Business Data Vault: Business-key alignment, wherein one Hub is a parent of N Satellite tables, each of which may originate from one or more source tables within one or more data sources. I think that Hultgren defines it like this. Also thought Super Charge and Business SuperModel did, but it’s been awhile.

LikeLike

Reply
1. Kent Graziano says:
  
  June 4, 2015 at 4:11 am
  
  Sounds like you are talking about a raw data vault then (if this is where the data first lands from the source). A Business Data Vault is an extension using standard DV objects but some of the data may be transformed according to soft business rules so that all downstream marts get a consistent answer (as opposed to trying to apply the business rules transformations on the way into each mart.)
  
  LikeLike
  
  Reply
DecisionLab says:

June 7, 2015 at 5:10 am

Well, you are the author, Kent.
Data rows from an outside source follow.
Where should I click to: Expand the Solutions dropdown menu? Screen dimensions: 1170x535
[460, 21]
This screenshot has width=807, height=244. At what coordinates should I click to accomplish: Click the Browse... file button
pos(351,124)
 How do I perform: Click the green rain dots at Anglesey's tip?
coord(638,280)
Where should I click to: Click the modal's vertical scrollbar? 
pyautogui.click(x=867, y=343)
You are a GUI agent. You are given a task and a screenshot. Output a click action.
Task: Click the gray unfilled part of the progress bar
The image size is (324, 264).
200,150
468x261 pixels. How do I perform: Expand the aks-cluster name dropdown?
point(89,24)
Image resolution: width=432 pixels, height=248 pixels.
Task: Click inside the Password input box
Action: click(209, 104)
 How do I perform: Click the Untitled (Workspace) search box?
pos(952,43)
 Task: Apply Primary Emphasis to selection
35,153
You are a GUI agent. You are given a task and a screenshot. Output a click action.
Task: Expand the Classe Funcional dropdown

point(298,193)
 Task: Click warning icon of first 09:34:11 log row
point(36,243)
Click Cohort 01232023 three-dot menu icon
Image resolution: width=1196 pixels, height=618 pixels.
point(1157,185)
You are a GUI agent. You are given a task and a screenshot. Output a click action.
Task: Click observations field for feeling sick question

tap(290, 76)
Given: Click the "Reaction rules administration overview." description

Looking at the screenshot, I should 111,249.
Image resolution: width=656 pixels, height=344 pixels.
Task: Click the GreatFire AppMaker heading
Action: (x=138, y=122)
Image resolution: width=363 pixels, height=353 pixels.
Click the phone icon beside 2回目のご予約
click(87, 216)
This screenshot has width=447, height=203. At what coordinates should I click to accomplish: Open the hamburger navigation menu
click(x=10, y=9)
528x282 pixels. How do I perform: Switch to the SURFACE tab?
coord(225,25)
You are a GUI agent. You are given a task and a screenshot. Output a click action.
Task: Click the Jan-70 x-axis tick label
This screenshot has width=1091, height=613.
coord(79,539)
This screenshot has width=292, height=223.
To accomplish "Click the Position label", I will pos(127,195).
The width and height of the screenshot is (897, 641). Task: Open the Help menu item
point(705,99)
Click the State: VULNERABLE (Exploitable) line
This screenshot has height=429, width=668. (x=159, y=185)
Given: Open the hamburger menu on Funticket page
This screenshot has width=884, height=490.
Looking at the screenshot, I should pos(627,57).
Would you please remind me where in the books (“Super Charge…”? Or is it “New Business Super Model”), that I will find the explanation for these “…transforms according to soft business rules”? I may be using, or mis-using, Hans Hultgren’s definition.

LikeLike

Reply
1. Kent Graziano says:
  
  June 7, 2015 at 1:54 pm
  
  In the Super Charge book it was just called Data Vault. Dan later wrote a white paper about the BDV. Looks like a DV but has business rules applied to the raw vault data to simplify feeding downstream marts. So you only apply the transformations once for all. With giving that its own name we then had to start referring to the original as a “raw” DV. The definition you gave above is the classic definition if what I referred to as raw DV.
  
  LikeLike
  
  Reply
  1. DecisionLab says:
    
    June 7, 2015 at 4:20 pm
    
    On danlistedt.com, I see (and will now read) the 2010–4-08 entry for ‘Data Vault and Business Data Vault Mixed Together’, but that is not likely what you are referring to. Would you mind sending me a link to it or tell me how I can otherwise access it?
    
    LikeLike
  2. Kent Graziano says:
    
    June 7, 2015 at 4:26 pm
    
    I will see if I can find it. I am sure I have a copy somewhere.
    
    LikeLike
2. Kent Graziano says:
  
  June 9, 2015 at 8:26 pm
  
  Found it in Super Charge – there is a section starting on page 21 that describes the Business Data Vault.
  
  There is also a more detailed white paper as I mentioned. Trying to track that down for you. It may have been part of a package on LearnDataVault.
  
  LikeLike
  
  Reply
Daniel says:

June 10, 2015 at 12:36 am

Thank you, Kent. Just read the Super Charge section you mentioned, plus it’s description of BDV. I’ve also found blogs by Dan, Ron Damhoff, Hans Hultren and Martijn Evers, which I will plow through asap.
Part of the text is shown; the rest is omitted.